• Task requirements
Please repeat the lines below exactly. Begin with the line containing "Click the Web Project icon in submenu" and go on through the line containing "Given: Click the South Korea flag beside 韩国".

• Saved entries
========

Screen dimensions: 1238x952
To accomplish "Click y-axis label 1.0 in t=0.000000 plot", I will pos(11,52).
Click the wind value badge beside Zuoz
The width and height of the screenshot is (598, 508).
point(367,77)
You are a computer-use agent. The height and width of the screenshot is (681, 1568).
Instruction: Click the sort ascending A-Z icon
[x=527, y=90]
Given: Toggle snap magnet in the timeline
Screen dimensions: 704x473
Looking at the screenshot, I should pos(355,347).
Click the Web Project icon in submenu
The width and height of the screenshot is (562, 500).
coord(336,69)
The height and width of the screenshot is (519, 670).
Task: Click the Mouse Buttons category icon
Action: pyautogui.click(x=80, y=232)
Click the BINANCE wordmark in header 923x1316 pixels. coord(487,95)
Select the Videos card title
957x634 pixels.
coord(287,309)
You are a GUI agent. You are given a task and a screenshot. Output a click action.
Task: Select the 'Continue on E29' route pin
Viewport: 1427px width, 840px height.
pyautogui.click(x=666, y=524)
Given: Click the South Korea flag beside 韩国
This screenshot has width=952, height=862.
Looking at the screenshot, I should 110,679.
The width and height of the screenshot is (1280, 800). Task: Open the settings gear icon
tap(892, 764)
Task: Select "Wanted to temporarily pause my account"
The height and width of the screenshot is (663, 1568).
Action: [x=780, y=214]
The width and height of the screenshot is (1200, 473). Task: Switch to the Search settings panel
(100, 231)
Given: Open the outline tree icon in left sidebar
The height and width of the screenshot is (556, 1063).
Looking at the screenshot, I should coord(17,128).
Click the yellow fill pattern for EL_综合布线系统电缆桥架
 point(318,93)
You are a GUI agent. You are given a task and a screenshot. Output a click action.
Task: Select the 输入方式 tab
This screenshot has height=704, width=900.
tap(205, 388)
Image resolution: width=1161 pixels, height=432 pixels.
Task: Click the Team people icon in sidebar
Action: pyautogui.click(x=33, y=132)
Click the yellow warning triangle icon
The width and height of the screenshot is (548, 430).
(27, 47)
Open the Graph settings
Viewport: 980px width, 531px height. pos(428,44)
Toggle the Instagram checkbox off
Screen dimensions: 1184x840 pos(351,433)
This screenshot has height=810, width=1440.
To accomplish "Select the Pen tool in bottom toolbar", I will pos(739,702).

========

• Response
Click the Web Project icon in submenu
The width and height of the screenshot is (562, 500).
coord(336,69)
The height and width of the screenshot is (519, 670).
Task: Click the Mouse Buttons category icon
Action: pyautogui.click(x=80, y=232)
Click the BINANCE wordmark in header 923x1316 pixels. coord(487,95)
Select the Videos card title
957x634 pixels.
coord(287,309)
You are a GUI agent. You are given a task and a screenshot. Output a click action.
Task: Select the 'Continue on E29' route pin
Viewport: 1427px width, 840px height.
pyautogui.click(x=666, y=524)
Given: Click the South Korea flag beside 韩国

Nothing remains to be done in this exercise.